Before Benjamin and Yang met as students at Columbia University’s graduate school of architecture, planning and preservation, Benjamin worked at technology start-ups, while Yang spent some time managing construction. Together, they shared a range of cross-disciplinary skills and a keen interest in non-traditional architecture. Their first project together in 2004 was designed to address the question, “What if architecture responded to you?” Their answer was Living Glass, the breathing wall that eventually became part of Living City.

“What distinguishes The Living is its concern for ecological issues, coupled with a matter-of-fact use of technology.”

Living Glass reacts to high levels of carbon dioxide by opening its slits and letting fresh air in, thus making invisible conditions visible, a recurring theme in their work. They teamed up to form The Living the same year, before graduating in 2005.

By 2006 the firm was already rising in prominence, in New York and beyond. Living Glass was featured at Chicago’s Museum of Science and Industry, and BusinessWeek cited the project in an article on revolutionary building materials.
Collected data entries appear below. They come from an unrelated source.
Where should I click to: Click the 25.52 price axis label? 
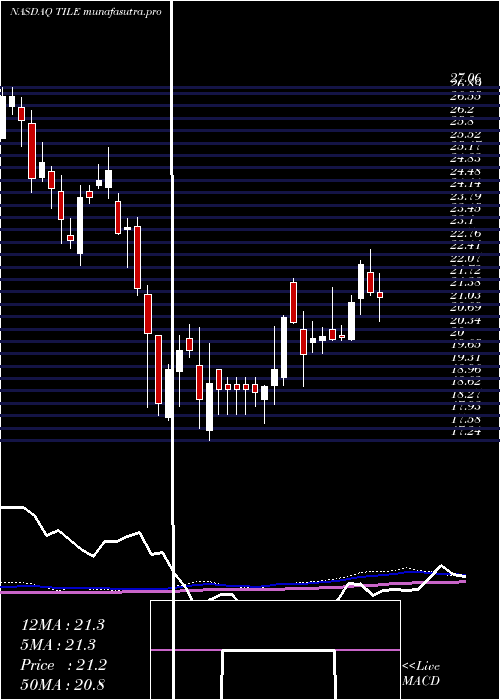point(466,134)
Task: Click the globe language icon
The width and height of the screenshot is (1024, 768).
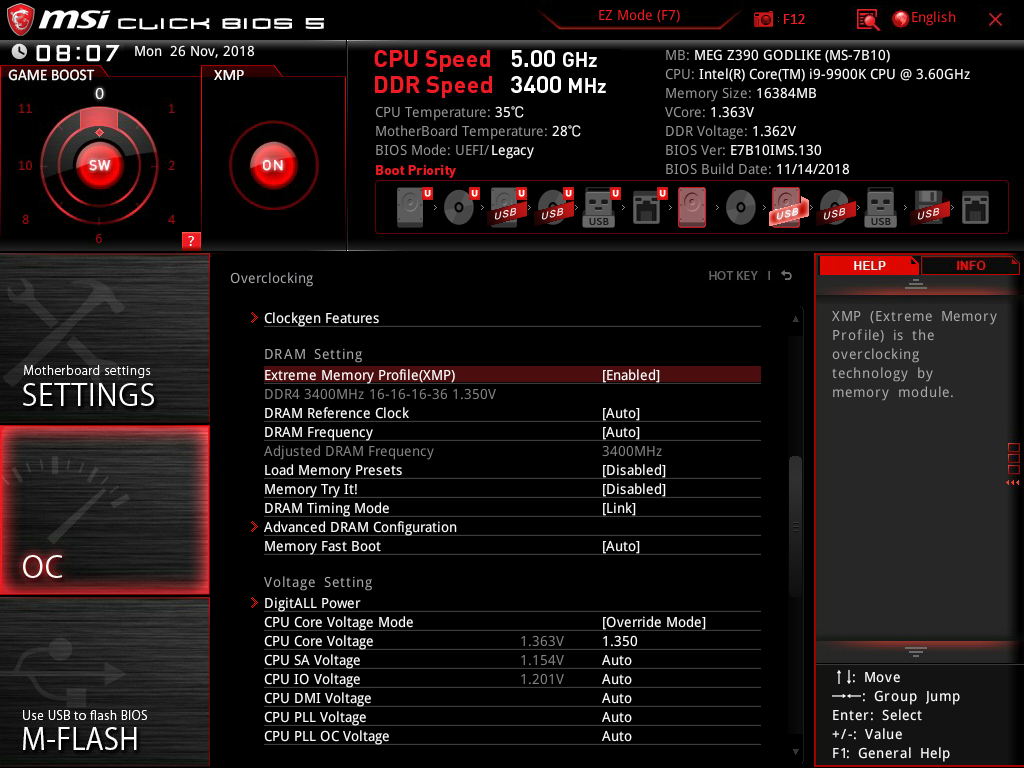Action: [900, 18]
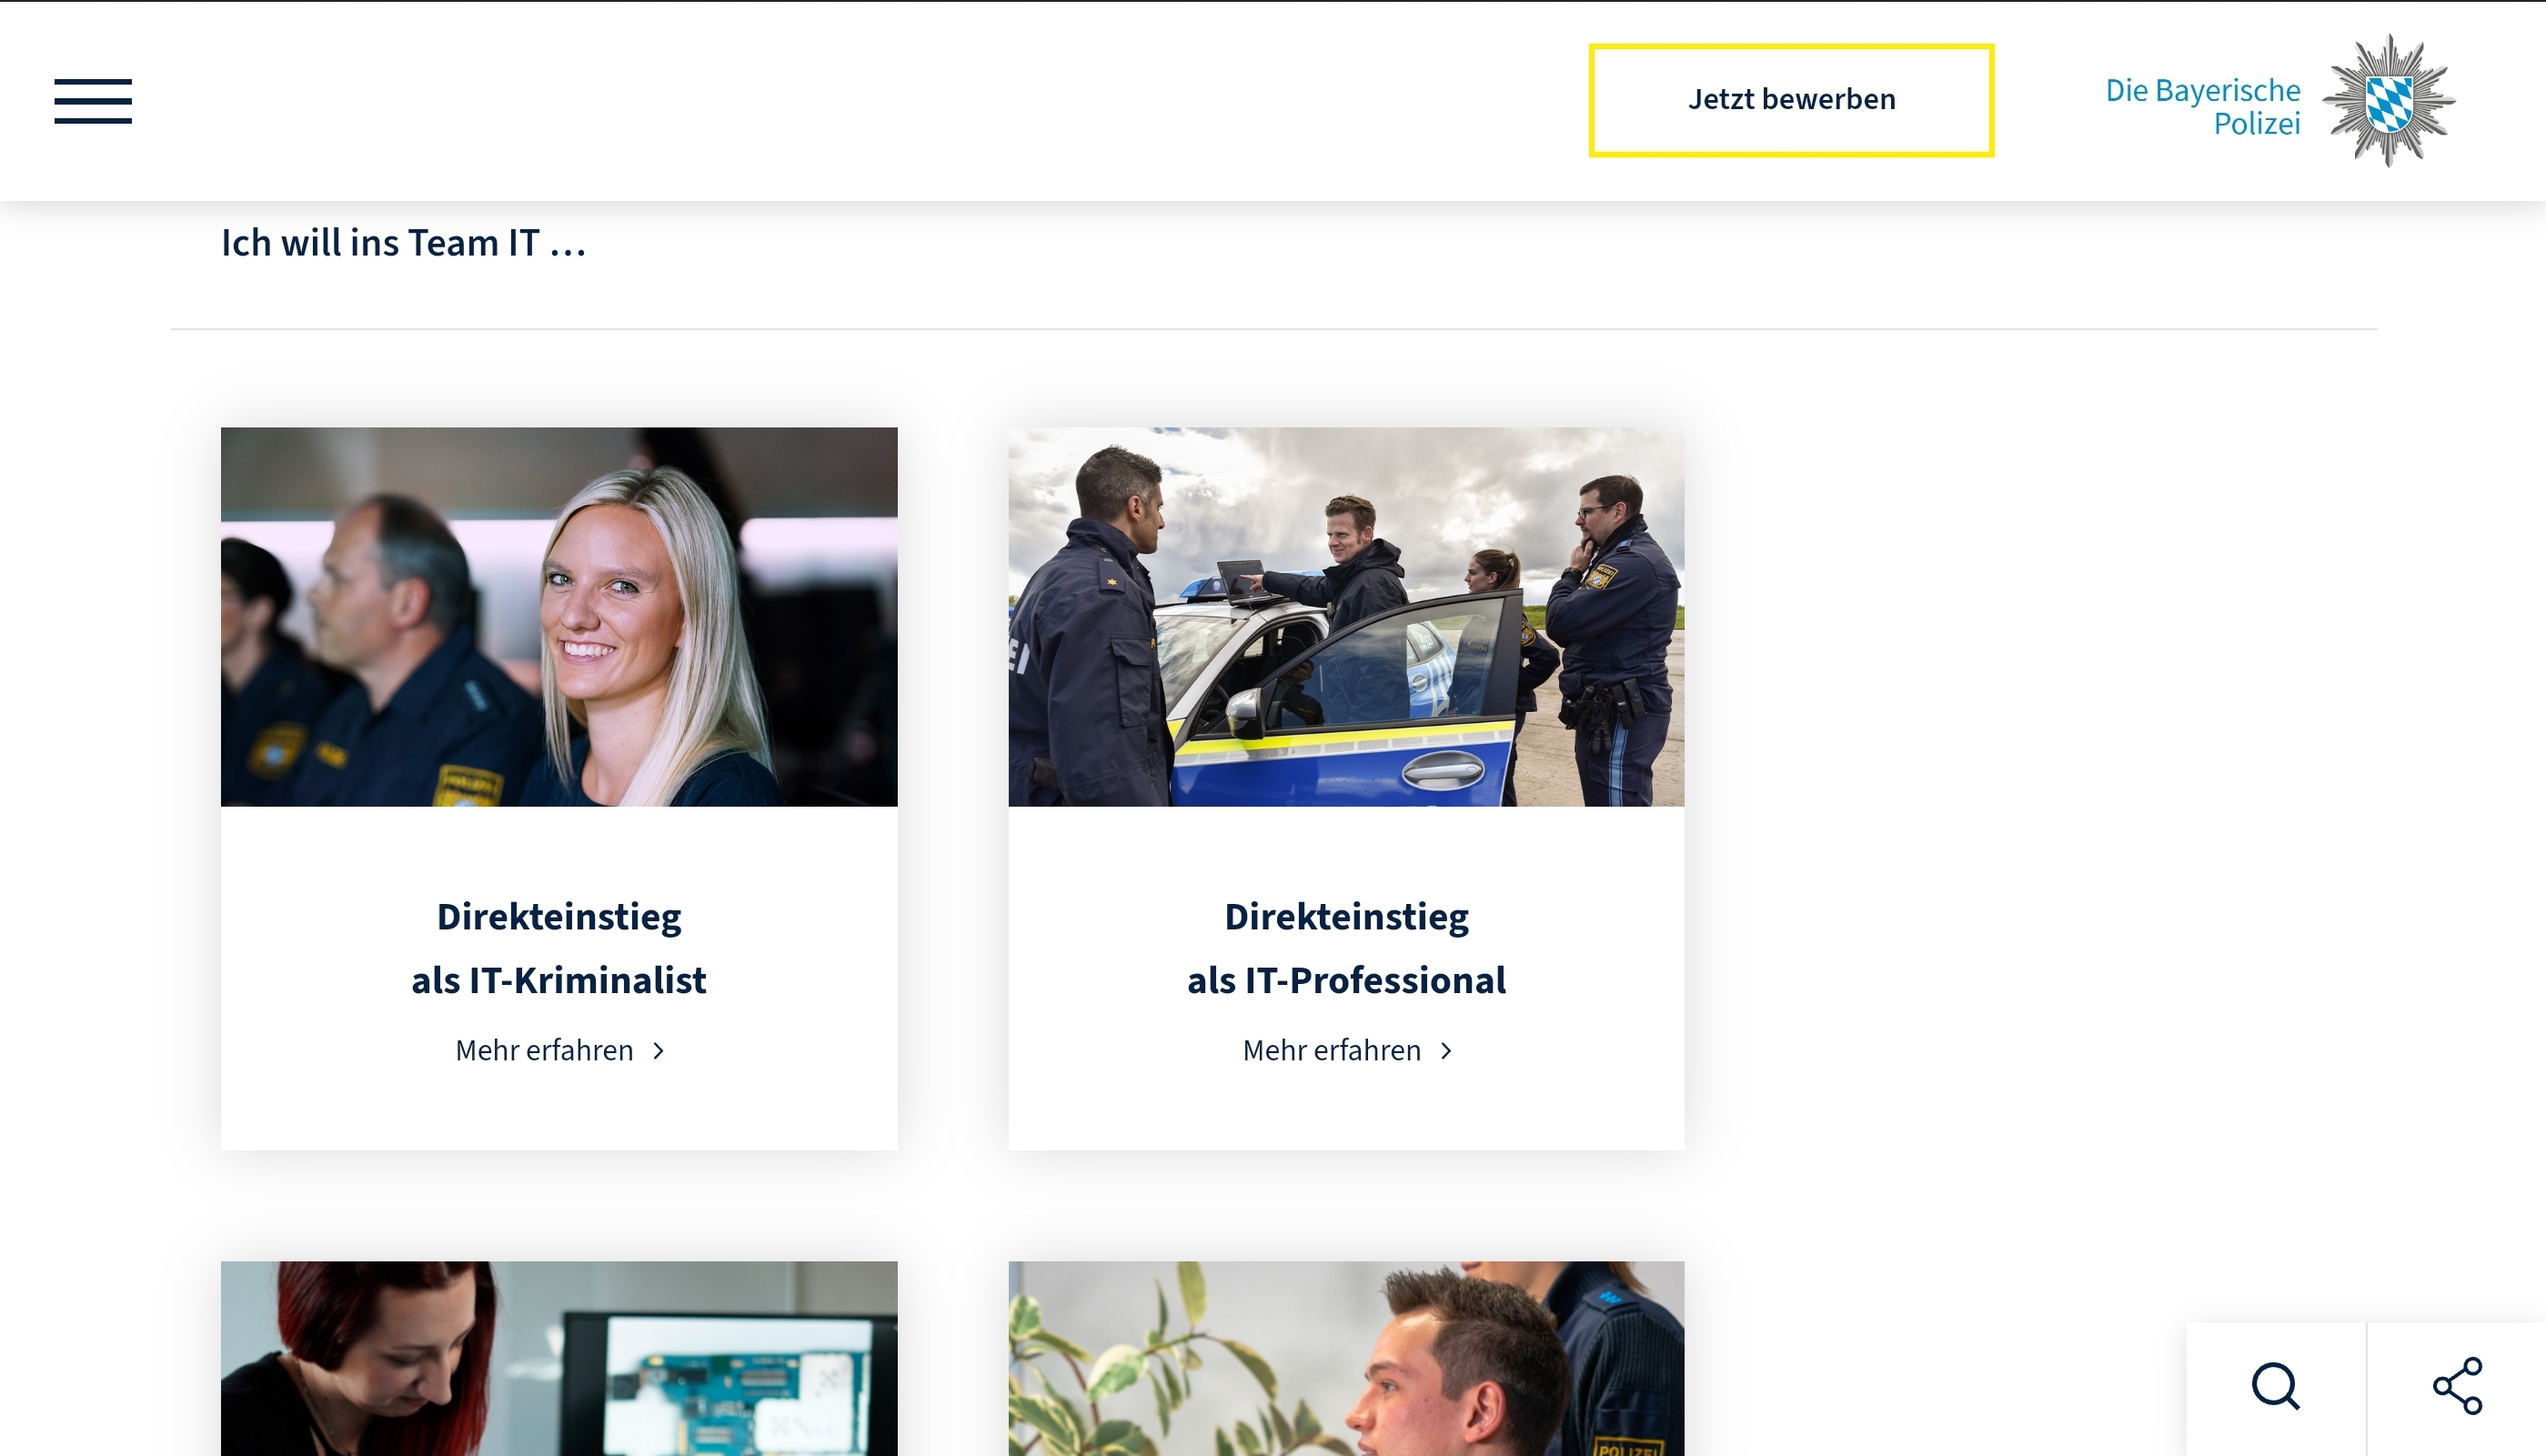
Task: Click the IT-Professional card white area
Action: point(1346,1110)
The firm was also selected for the Architectural League’s Young Architects Forum, an award honouring the best young architects in North America. The same year, it debuted River Glow (a simpler early version of Amphibious Architecture) on the Emil Holms Kanal in Copenhagen.

Though Benjamin and Yang take on some bread-and-butter projects such as residential renovations, their experimental R&D projects are the ones that fuel their passion and define them as a firm. Teaching classes at Columbia and Pratt Institute and appearing frequently on the lecture circuit have helped them spread their ideas, along with a penchant for project documentation in the open-source spirit. They’ve mentored some promising interactive-architecture projects among their students as well, such as a door that harvests the human energy used to open it, a project begun by Carmen Trudell and Jenny Broutin while studying at Columbia.
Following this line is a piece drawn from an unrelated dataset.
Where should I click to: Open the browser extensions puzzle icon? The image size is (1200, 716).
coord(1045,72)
Intriguing contradictions abound in The Living’s work. They’re fascinated with ubiquitous computing, yet they chose their name to avoid fetishising technology in their quest to bring architecture to life. Many of their endeavours are relatively modest in size and budget, but they address huge issues, such as the nature of public space and the role of architecture in an increasingly networked world. And even with permanent structures such as Living Light, the firm tends to speak of their creations as experiments or prototypes, emphasising the incremental nature of technological advancement.

“Living Glass was featured at Chicago’s Museum of Science and Industry.”

Yang and Benjamin are The Living’s only full-time members, and for such a recently formed small firm, their rise to success may seem surprising, but part of their strength comes from their affinity for ad-hoc multidisciplinary collaborations.

Teaming up with artist-scientist Natalie Jeremijenko (among others) to create Amphibious Architecture was a bit of a dream come true; “she’s been a great inspiration for us from the beginning,” Yang remarks.

Like her, The Living shares a concern for translating scientific environmental data into forms that laypeople can understand, promoting grassroots activism.

“Even in the beginning of our practice, we liked the idea that we could collaborate with people on a project-by-project basis,” Benjamin says. “Our version of a young, experimental architecture practice didn’t need what might have been the kind of typical [definition] several years ago, which was: Do you have an office? Do you have a fax machine? [Do] you have employees? We feel like we definitely have a practice, but we don’t have all those things,” he said, with a laugh. And who needs something as old-school as a fax machine when you have buildings to text with?